**YOUR GOAL:** A faithful copy of the data, pictures omitted, is the required answer.

RECORDED INFORMATION START

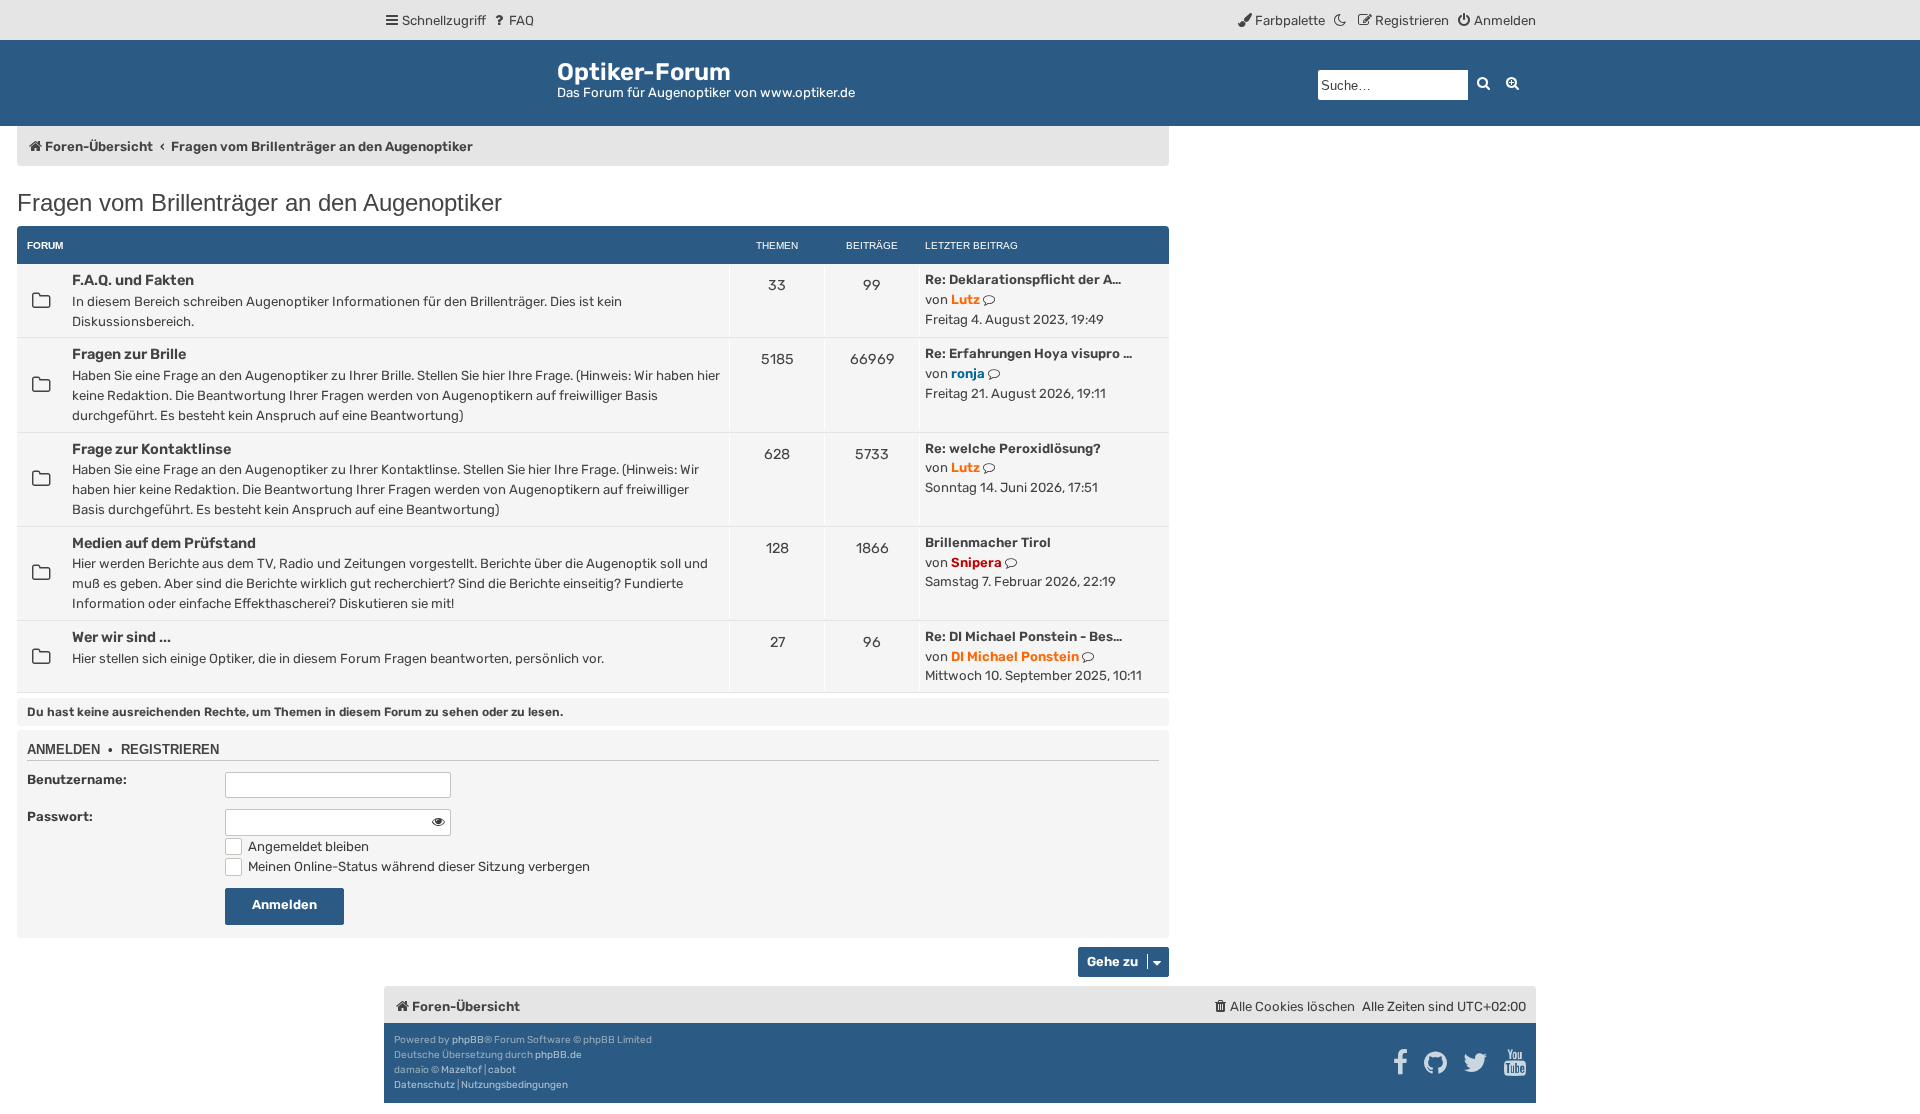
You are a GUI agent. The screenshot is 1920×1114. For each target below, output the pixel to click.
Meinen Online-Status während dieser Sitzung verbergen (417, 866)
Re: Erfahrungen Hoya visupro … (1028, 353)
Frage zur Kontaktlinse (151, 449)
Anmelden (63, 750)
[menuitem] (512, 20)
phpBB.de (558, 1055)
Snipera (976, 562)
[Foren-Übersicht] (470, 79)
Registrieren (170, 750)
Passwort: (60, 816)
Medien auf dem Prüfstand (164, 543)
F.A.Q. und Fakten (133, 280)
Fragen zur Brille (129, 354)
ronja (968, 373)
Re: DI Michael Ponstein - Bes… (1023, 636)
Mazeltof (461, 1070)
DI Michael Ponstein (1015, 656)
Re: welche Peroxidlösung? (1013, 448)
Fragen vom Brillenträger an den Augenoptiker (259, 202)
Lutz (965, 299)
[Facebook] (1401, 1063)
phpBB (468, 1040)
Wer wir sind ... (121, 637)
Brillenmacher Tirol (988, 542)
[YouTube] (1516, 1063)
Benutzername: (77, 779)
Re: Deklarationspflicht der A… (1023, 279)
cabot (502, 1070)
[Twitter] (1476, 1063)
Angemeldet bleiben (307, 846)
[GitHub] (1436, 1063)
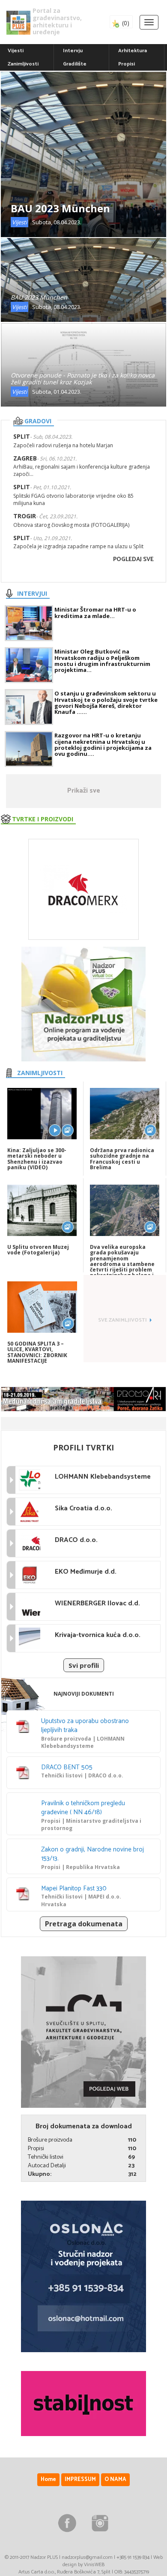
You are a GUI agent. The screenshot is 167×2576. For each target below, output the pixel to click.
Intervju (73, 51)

RECORDED INFORMATION END

**COMPLETED TASK:**
You are a GUI agent. The screenshot is 1920×1114. For each target below, output the pixel to click.
Meinen Online-Status während dieser Sitzung verbergen (417, 866)
Re: Erfahrungen Hoya visupro … (1028, 353)
Frage zur Kontaktlinse (151, 449)
Anmelden (63, 750)
[menuitem] (512, 20)
phpBB.de (558, 1055)
Snipera (976, 562)
[Foren-Übersicht] (470, 79)
Registrieren (170, 750)
Passwort: (60, 816)
Medien auf dem Prüfstand (164, 543)
F.A.Q. und Fakten (133, 280)
Fragen zur Brille (129, 354)
ronja (968, 373)
Re: DI Michael Ponstein - Bes… (1023, 636)
Mazeltof (461, 1070)
DI Michael Ponstein (1015, 656)
Re: welche Peroxidlösung? (1013, 448)
Fragen vom Brillenträger an den Augenoptiker (259, 202)
Lutz (965, 299)
[Facebook] (1401, 1063)
phpBB (468, 1040)
Wer wir sind ... (121, 637)
Brillenmacher Tirol (988, 542)
[YouTube] (1516, 1063)
Benutzername: (77, 779)
Re: Deklarationspflicht der A… (1023, 279)
cabot (502, 1070)
[Twitter] (1476, 1063)
Angemeldet bleiben (307, 846)
[GitHub] (1436, 1063)
You are a GUI agent. The screenshot is 167×2576. For each target below, output the pixel to click.
Intervju (73, 51)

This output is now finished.